次の日の六時ごろ、僕は萩上に腹を蹴られて目を覚ました。

 アパートにいるときと変わらず、彼女は「お腹空いた」と不機嫌そうに言った。母さんや兄貴もまだ眠っていたので、台所を借りて朝食を作った。白ご飯と、味噌汁、目玉焼きとかなり簡素な朝食だったが、彼女は「マズイ」と言いながら完食してくれた。
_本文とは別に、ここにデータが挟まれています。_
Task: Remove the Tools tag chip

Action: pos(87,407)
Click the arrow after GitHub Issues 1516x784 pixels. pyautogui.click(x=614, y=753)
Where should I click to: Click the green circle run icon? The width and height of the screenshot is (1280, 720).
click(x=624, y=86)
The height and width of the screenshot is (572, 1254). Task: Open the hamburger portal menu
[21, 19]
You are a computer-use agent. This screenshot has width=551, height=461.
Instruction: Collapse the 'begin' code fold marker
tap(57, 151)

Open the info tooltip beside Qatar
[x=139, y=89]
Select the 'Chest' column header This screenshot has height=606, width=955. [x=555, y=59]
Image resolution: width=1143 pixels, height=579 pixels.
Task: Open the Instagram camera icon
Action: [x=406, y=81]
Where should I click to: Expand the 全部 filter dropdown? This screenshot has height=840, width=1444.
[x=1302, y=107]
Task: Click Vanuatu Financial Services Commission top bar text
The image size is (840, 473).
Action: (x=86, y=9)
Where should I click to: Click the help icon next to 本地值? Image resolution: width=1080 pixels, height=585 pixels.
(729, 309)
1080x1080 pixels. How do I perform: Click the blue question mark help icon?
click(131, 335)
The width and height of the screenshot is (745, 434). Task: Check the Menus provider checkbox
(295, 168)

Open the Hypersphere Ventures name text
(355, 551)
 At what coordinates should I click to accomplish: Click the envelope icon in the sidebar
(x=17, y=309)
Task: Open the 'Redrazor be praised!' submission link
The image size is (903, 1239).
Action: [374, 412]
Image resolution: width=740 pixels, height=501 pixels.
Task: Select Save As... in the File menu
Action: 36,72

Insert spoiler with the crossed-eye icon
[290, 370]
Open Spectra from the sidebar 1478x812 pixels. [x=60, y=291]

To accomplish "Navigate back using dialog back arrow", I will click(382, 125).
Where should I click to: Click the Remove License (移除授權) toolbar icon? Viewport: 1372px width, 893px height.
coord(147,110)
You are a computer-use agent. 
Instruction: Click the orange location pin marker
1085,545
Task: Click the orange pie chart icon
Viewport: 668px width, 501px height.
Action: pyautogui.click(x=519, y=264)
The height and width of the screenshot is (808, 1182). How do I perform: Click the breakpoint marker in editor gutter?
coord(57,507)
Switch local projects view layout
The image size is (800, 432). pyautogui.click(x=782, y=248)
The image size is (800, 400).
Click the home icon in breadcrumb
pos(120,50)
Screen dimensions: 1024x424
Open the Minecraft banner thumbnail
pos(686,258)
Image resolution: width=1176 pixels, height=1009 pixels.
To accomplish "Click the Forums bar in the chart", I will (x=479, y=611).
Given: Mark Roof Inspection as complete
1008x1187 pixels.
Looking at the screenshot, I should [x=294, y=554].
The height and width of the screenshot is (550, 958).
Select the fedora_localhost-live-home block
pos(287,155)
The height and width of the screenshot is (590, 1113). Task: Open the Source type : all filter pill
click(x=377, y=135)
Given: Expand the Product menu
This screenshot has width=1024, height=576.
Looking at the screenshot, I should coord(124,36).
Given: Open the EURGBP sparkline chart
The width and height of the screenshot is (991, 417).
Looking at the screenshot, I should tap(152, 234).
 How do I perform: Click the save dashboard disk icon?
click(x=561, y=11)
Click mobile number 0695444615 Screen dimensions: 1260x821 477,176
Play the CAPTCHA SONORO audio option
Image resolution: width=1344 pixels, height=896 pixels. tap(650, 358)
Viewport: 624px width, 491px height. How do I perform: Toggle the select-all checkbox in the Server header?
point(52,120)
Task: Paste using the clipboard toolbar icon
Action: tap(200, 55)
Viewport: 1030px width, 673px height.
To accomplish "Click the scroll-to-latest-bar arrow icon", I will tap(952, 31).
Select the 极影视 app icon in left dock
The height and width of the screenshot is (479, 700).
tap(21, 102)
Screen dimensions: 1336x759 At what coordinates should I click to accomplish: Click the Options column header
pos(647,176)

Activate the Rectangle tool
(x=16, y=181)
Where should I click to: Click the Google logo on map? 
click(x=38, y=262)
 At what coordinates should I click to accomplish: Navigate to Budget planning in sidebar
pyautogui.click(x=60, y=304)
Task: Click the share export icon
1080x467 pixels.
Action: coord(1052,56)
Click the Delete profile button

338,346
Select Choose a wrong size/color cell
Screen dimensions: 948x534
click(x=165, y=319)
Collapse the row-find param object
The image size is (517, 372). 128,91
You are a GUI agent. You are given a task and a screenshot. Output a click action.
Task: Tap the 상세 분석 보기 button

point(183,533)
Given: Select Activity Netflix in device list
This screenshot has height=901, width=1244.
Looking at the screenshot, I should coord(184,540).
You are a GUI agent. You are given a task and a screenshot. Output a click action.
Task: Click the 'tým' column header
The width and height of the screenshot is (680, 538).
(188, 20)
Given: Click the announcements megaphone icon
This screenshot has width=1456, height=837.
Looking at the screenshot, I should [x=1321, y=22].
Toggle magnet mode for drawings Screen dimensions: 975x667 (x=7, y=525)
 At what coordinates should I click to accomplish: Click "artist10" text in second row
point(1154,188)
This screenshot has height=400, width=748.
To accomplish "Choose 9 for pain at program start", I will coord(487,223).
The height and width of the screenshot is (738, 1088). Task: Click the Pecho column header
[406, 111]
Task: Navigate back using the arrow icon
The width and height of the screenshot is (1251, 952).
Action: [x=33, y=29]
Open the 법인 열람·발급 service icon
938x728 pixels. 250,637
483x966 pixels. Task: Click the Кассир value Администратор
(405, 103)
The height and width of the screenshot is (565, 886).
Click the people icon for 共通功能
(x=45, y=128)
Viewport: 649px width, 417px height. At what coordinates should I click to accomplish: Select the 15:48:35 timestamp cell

 シャワーを浴びて、身支度を整えると、居間に敷いた布団の中で熟睡している母親と、仕事のために起きてきた兄貴に一声掛けて家を出た。
 バイクに跨り、出発する。
「どうだった?」
 東の太陽に目を細めながら、後ろに跨っている萩上に聞いた。
 萩上は僕の胴回りに枝のような腕を回して言った。
「楽しくなかったわ」
「そうだろうな」
「ねえ、早く帰ってよ。エアコンのある部屋で眠りたいわ」
「あと一時間くらいかなあ」
「電車を使えば良かったのに」
「お前が『人混みは嫌だ』って言ったのに」
「言ってない」
 言ったくせして、萩上は否定した。そして、八つ当たりと言わんばかりに、僕の右肩にガリッと噛みついた。
「あのね、痛いんだよ」
 甘噛みとかじゃなくて、彼女は本気で歯を突き立てていた。
 萩上はむすっとして、もう一度「言ってない」と呟いた。